Why BTC Is Following Wall Street's Rally
Last week was wild for traditional markets. The S&P 500 jumped 2.5%, the Nasdaq hit a fresh record with nearly 4% gains, and the Dow climbed 1.4%. Apple's massive $100 billion US investment got tech stocks pumping, and that energy usually spills into crypto.
Bitcoin (BTC) has been moving with tech stocks lately, especially during Fed policy uncertainty. With markets betting on several rate cuts this year, lower rates make Bitcoin more attractive since there's less opportunity cost versus holding cash.
Bitcoin (BTC) Faces Tuesday's Inflation Test
Tuesday's CPI report could be huge for Bitcoin (BTC). Economists expect headline inflation to hit 2.8% annually in July, up from June's 2.7%. Core inflation is projected at 3%, climbing from 2.9%.

If inflation stays high, it validates BTC's hedge narrative. But if numbers come in too hot, the Fed might delay rate cuts - bad news for crypto. Stephen Miran's nomination to replace Fed governor Adriana Kugler is making traders think cuts are coming sooner.
Fed Drama Could Boost Bitcoin (BTC) Prices
The Fed is basically split. Governors Chris Waller and Michelle Bowman have been dissenting on keeping rates steady.
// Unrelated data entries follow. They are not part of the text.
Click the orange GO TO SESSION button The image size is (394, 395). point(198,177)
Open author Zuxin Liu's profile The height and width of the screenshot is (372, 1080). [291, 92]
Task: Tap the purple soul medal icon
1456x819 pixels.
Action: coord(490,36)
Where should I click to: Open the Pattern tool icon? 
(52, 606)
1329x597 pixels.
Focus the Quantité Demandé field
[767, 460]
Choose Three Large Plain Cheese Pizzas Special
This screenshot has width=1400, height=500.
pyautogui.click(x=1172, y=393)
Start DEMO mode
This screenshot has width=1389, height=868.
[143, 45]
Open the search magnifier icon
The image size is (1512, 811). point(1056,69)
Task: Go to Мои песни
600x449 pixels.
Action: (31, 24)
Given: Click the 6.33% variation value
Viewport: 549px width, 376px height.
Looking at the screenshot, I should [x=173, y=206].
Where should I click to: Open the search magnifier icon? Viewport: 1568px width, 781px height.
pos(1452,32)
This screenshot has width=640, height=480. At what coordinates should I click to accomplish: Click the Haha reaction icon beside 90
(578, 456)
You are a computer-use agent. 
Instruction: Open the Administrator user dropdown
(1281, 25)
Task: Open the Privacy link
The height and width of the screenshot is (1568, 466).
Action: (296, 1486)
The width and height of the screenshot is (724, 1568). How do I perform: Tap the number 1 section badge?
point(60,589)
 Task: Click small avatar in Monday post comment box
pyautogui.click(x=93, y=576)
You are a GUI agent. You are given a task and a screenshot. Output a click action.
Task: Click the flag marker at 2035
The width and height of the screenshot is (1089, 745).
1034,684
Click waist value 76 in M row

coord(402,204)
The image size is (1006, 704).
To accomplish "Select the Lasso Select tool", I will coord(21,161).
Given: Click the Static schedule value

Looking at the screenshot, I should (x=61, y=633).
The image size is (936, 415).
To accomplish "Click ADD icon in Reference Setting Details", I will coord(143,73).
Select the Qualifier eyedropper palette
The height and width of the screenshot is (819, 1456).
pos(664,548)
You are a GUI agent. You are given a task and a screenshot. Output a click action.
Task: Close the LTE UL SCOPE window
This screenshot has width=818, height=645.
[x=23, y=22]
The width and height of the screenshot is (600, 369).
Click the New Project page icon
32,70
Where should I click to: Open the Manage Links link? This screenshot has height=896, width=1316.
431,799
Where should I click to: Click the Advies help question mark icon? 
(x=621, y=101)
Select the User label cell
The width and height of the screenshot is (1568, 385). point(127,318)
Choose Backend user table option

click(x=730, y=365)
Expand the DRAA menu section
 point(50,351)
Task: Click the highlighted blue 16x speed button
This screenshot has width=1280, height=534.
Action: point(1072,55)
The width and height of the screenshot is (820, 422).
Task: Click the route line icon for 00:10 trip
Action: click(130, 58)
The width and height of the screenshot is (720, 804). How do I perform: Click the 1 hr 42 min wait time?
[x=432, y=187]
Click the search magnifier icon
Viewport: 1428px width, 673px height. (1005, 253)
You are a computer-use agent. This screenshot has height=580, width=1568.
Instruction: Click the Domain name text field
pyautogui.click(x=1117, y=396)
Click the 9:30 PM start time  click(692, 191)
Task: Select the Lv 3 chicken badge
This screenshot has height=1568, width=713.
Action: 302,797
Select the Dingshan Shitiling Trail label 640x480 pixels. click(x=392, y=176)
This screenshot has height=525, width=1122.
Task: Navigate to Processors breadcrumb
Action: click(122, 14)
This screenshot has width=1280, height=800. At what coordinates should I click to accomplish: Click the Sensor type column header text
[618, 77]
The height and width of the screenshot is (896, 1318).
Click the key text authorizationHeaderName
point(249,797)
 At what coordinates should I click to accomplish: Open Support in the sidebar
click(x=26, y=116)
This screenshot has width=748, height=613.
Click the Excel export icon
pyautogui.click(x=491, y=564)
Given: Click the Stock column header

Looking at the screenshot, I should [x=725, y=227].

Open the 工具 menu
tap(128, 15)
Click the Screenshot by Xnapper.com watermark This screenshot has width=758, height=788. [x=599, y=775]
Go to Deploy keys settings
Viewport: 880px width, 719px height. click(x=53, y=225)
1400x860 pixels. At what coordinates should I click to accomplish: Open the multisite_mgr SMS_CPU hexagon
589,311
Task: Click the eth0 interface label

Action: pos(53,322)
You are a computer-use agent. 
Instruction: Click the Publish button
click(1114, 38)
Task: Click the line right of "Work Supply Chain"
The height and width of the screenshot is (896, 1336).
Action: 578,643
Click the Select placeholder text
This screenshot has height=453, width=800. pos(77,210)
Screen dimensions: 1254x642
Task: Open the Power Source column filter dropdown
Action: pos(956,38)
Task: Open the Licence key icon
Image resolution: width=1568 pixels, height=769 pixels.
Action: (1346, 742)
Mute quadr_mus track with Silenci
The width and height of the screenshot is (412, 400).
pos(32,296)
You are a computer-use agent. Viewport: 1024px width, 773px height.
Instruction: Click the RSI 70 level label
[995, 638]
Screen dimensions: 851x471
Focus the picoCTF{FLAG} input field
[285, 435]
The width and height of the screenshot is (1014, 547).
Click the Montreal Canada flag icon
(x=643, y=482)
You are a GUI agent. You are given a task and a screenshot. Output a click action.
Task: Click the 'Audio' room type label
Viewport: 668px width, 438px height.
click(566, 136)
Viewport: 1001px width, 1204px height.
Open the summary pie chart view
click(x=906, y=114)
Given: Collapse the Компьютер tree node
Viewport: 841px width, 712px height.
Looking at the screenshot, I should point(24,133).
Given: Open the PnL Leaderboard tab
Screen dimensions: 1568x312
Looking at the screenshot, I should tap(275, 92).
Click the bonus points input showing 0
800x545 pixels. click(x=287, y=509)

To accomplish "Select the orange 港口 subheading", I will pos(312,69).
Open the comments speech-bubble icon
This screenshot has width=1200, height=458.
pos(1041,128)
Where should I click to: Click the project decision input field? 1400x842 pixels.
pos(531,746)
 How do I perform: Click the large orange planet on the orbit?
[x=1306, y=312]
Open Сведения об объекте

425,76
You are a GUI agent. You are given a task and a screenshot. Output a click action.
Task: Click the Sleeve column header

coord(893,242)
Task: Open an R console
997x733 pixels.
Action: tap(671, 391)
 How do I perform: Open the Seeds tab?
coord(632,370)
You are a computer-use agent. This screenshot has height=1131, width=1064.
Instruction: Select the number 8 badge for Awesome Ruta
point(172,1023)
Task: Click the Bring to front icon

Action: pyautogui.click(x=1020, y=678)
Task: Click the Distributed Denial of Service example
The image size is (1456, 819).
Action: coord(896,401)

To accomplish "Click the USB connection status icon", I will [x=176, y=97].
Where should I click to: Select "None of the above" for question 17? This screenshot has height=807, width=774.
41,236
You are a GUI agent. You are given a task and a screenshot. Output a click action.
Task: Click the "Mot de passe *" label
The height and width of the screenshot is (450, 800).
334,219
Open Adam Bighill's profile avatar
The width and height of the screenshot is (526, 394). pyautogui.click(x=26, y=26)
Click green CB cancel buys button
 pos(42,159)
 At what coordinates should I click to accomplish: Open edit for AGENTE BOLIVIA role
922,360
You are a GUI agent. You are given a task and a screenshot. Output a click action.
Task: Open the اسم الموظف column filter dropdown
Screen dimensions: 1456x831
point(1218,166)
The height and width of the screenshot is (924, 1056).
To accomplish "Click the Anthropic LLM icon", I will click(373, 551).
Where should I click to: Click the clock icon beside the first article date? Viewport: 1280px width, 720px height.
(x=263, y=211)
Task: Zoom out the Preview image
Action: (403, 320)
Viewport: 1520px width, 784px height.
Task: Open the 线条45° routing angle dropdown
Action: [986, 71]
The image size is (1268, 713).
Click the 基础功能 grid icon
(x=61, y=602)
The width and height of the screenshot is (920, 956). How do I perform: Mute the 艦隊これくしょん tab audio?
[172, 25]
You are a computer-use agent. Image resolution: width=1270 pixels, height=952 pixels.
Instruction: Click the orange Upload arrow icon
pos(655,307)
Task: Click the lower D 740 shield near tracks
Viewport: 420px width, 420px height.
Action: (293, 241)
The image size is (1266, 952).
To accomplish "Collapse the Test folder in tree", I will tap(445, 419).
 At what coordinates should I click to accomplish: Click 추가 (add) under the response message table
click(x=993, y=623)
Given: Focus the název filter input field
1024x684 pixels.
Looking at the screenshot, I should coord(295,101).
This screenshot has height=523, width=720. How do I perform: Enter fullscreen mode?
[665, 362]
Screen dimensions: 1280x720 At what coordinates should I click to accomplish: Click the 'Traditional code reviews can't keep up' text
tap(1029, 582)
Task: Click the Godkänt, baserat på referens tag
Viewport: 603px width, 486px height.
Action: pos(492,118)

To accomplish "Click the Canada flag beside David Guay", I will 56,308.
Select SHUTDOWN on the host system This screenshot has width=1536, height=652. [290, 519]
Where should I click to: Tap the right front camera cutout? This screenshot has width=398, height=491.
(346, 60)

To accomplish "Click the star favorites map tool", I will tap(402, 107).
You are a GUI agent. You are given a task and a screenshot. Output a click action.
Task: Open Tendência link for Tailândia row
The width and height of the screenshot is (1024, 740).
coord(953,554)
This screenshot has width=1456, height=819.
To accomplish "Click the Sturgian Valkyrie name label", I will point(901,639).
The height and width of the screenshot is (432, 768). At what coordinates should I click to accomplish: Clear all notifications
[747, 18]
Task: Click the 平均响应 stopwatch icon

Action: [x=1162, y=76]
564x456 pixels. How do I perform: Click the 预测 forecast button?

JPMorgan's Michael Feroli thinks if Miran gets approved by September, holding rates could lead to "at least three dissents" - pushing Powell toward cuts.
For Bitcoin (BTC), this Fed chaos could be perfect. When traditional monetary policy gets shaky, people look for alternatives. This week's wholesale inflation, retail sales, and consumer sentiment data could all move BTC markets, especially if they support the case for aggressive Fed action.